If specific time off for Easter is given so should all major holidays of other religions. As it is, time off for Christmas is given.
Considering that for most of these holidays the banks and/or stock market is closed, it's logical that companies would also close to give their employees a holiday - especially businesses that are tied directly to the market/financial sector.
I think it's okay to give time off for Christmas because it has become almost as much a secular holiday as a religious holiday. I do not think closing for Good Friday, like my Company does is the right thing to do because in my opinion it is strictly a religious holiday. However, I will take whatever I can get in the way of holidays.
The only religious holiday that I can think of that most companies give paid time off for is Christmas, and that is cultural and not religious for many people now. It is not necessary to have paid time off for Easter since it always falls on a Sunday and because historically people have not received this.
Keep religion out of the workplace.As a Catholic it is greatly appreciated having Good Friday as a holiday. If other companies do not offer religious holidays hopefully they allow those practice the option of taking a personal day.
We used to offer Good Friday as a holiday. Because so many like to have time off at Christmas, we no longer take Good Friday or Veteran's Day as holidays. We take extra holiday time at Christmas closing for the week between Christmas and New Year’s. There is usually one day that the employees have to take as vacation or personal.
If business needs can still be met with a partial workforce, I think it would be fair to designate a paid holiday as a floater, which could be taken on whichever date is meaningful for the employee, e.g., Good Friday, MLK Day, Vets Day, summer solstice, Arbor Day, birthday, etc.
....its fair as the 'religious group's' principles, values and morals are upon which this great country was founded.
Easter always falls on a Sunday, which for many people isn't a work day. If it fell on a weekday, I might feel differently.
To me, offering paid religious holidays depends on the demographics of the group. The only religious holiday we offer is Christmas, but we also give 2 personal days each year so employees can take the "holidays" that they need or desire.

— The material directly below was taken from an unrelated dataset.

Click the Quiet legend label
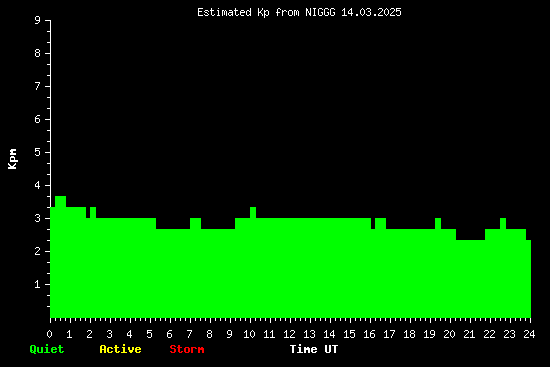Screen dimensions: 550x367 pyautogui.click(x=47, y=349)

It's difficult to be inconsistent in holidays if you are interacting with other businesses/customers so need to adjust accordingly. I like to see companies use floating holidays or allow use of PTO banks for days to give employees the most flexibility for scheduling holiday/vacation time
Our company offers personal paid days so that employees who celebrate non-Christian holidays may also have the opportunity to do so.
up until last year we had Good Friday, it seems Christmas is more secular these days and less religious, Easter not so much. Future holidays may be all floaters based on your on religious preferences?

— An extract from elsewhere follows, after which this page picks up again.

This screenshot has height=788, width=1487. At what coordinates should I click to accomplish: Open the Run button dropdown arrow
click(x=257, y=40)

Technically, it is called Spring Break holiday and the company gives staff off on Friday and Monday.
I would be happy to have any day off for any reason, but perhaps floating holidays might be more fair than designating religious holidays. On the other hand, Christmas doesn't seem like much of a religious holiday these days.
Either no religious holidays should be offered, or all religious holidays, not just Christian ones.
NOTE: Responses reflect the opinions of individual readers and not necessarily the stance of Asset International or its affiliates.